[ENTRIES]:

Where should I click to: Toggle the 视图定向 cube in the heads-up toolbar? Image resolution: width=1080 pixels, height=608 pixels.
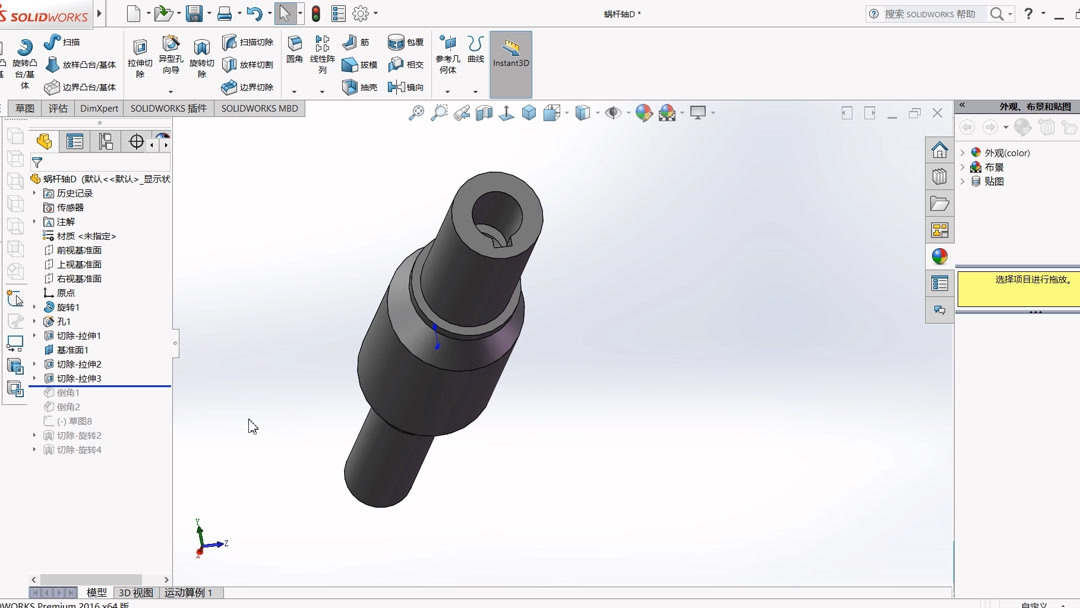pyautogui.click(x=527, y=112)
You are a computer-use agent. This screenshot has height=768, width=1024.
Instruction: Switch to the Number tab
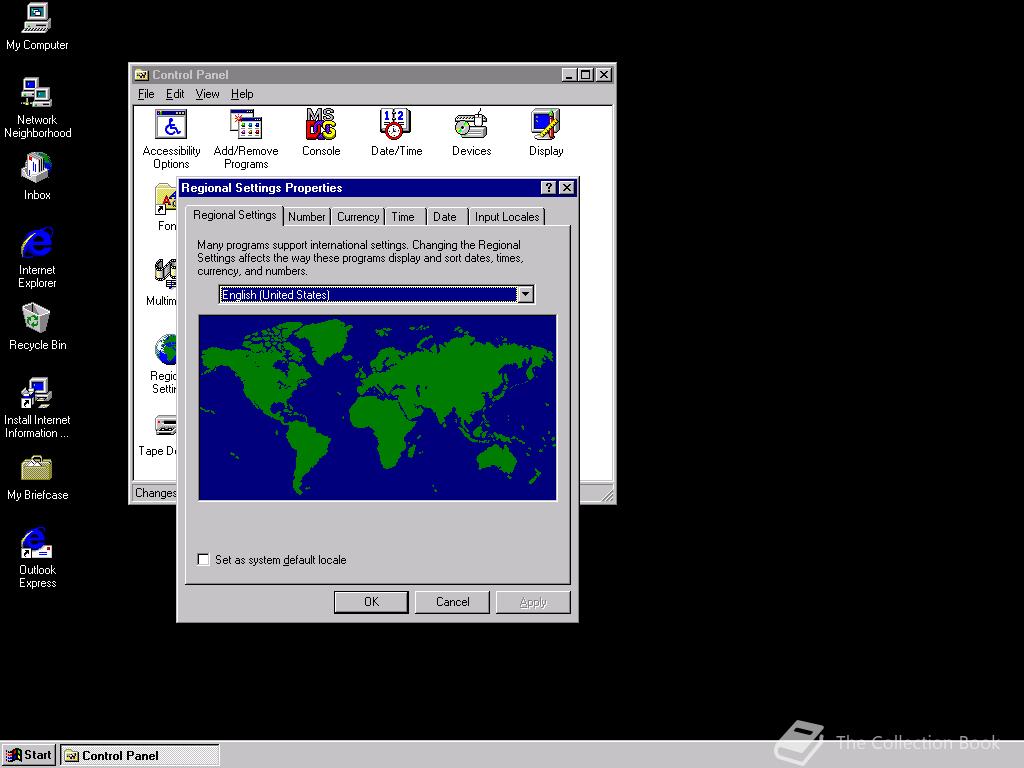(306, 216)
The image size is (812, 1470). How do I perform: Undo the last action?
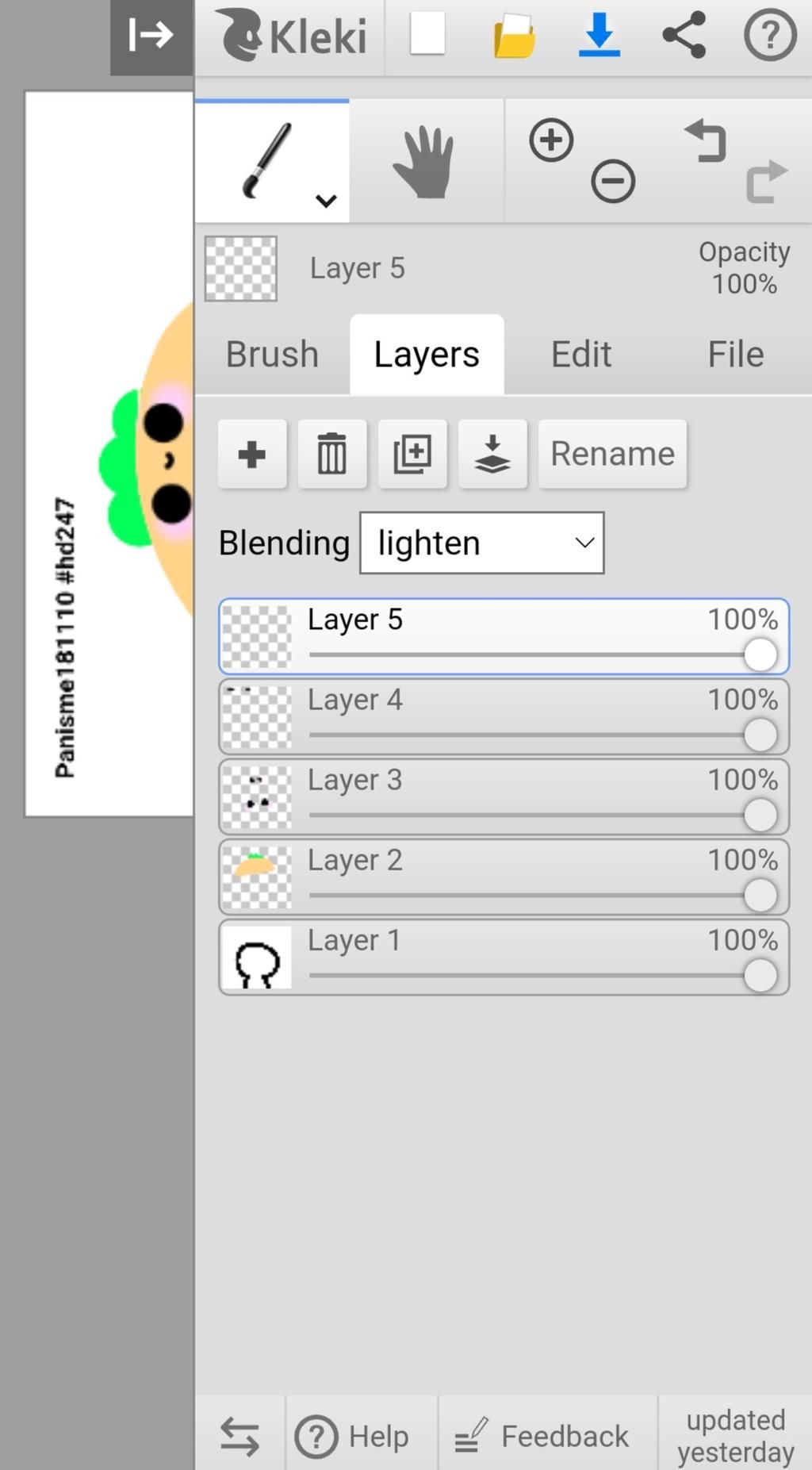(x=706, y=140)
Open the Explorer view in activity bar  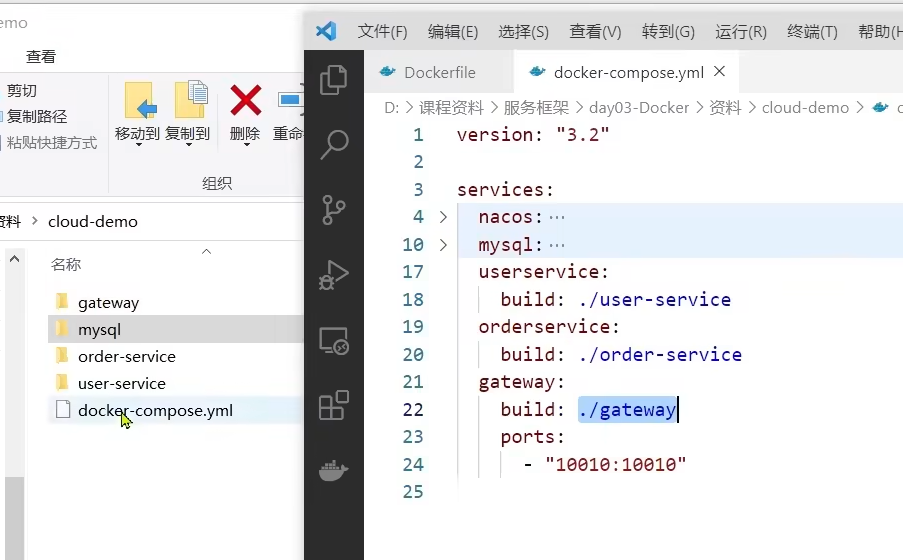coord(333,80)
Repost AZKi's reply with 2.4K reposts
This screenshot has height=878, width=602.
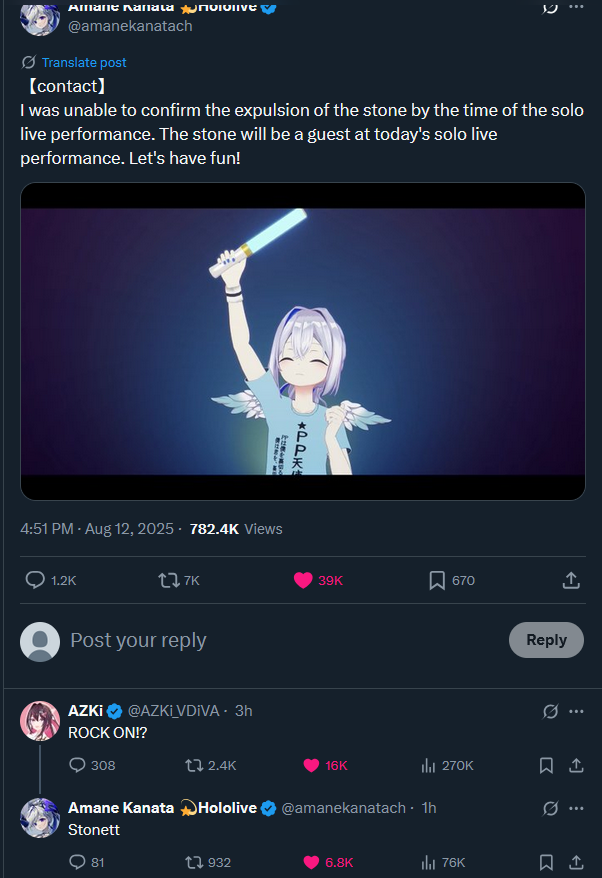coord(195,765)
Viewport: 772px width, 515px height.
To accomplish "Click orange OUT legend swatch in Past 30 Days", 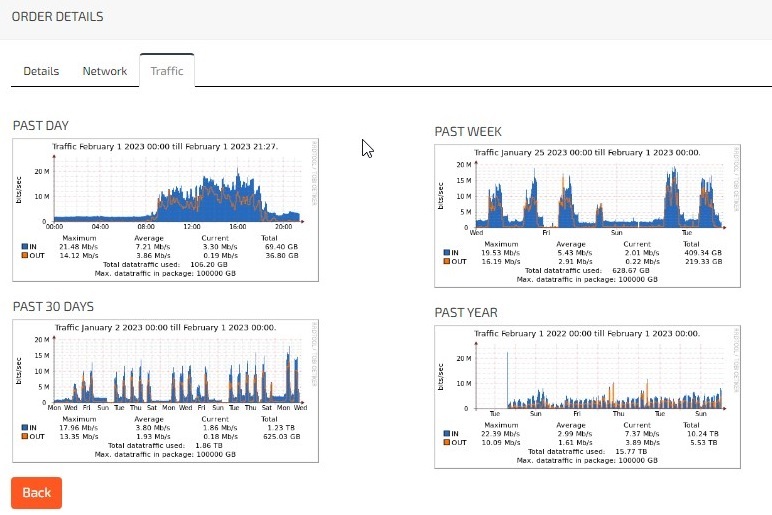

[AIM OF THE EXERCISE]:
Show every line of the rows above that contains the string "This". Count a line only if the letters match in case.

[TASK SOLUTION]:
You are a computer-use agent. This screenshot has height=768, width=1024.
This screenshot has height=878, width=602.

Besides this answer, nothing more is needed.